TASK STATEMENT »
Write out the passage of the handbook review below word for word, from "The handbook does" up to and including "approach more effective.".

:: TEXT UNDER STUDY

The handbook does show typical first edition flaws. There are sporadic mistakes in grammar such as misspellings and incorrect words. The overall organization of the book is strong, but the chapter level organization is less effective. Each chapter begins with a discussion of all of the datasets used in that chapter and is followed by examples and applications based on those datasets. In chapters where there are several examples, the discussion of the data is too detached from its corresponding example. When the reader reaches the example based on the first dataset they have likely forgotten the relevant details about that data’s structure. Grouping the data discussions with the examples they accompanied would have made the example based approach more effective.

The introductory section on R is one of the best introductory sections I have read. It strikes an almost perfect balance between the programming and statistical features of R. I frequently recommend this initial chapter to colleagues who have research experience but are new to R. There are numerous graphs included in the examples in the text and although there is virtually no general discussion of producing graphs in R, each graph presented in this text includes the code required to reproduce it. This omission is a welcome one, as it allows the authors to focus more on statistical details. Readers looking for a more general discussion of how to produce graphs in R should consider Data Analysis and Graphing Using R.

::::
:: DATA TO EXAMINE

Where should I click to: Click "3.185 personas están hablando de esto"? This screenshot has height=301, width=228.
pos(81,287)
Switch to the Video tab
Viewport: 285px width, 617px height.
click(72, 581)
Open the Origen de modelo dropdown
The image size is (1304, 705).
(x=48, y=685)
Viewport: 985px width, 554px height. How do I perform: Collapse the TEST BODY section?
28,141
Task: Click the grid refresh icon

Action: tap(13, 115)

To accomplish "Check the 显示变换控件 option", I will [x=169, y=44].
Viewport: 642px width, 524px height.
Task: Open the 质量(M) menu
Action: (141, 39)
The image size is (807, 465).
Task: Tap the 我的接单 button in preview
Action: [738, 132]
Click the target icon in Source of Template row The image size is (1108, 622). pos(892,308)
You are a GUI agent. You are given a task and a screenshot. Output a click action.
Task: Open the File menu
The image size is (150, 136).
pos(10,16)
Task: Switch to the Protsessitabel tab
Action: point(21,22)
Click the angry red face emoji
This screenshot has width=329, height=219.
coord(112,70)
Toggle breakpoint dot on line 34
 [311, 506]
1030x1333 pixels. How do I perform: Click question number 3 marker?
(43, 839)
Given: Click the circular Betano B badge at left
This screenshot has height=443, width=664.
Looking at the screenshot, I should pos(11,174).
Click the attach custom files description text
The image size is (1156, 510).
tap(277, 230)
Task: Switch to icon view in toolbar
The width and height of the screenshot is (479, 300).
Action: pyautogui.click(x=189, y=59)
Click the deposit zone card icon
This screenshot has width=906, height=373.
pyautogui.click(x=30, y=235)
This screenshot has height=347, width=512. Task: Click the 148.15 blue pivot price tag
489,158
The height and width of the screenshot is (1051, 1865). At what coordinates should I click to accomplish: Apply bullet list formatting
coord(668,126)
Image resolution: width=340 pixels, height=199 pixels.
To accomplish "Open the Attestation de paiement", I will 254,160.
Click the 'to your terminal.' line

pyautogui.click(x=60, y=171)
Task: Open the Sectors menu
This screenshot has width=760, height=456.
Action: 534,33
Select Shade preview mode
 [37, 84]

::::

RESPONSE TO THIS TASK »
The handbook does show typical first edition flaws. There are sporadic mistakes in grammar such as misspellings and incorrect words. The overall organization of the book is strong, but the chapter level organization is less effective. Each chapter begins with a discussion of all of the datasets used in that chapter and is followed by examples and applications based on those datasets. In chapters where there are several examples, the discussion of the data is too detached from its corresponding example. When the reader reaches the example based on the first dataset they have likely forgotten the relevant details about that data’s structure. Grouping the data discussions with the examples they accompanied would have made the example based approach more effective.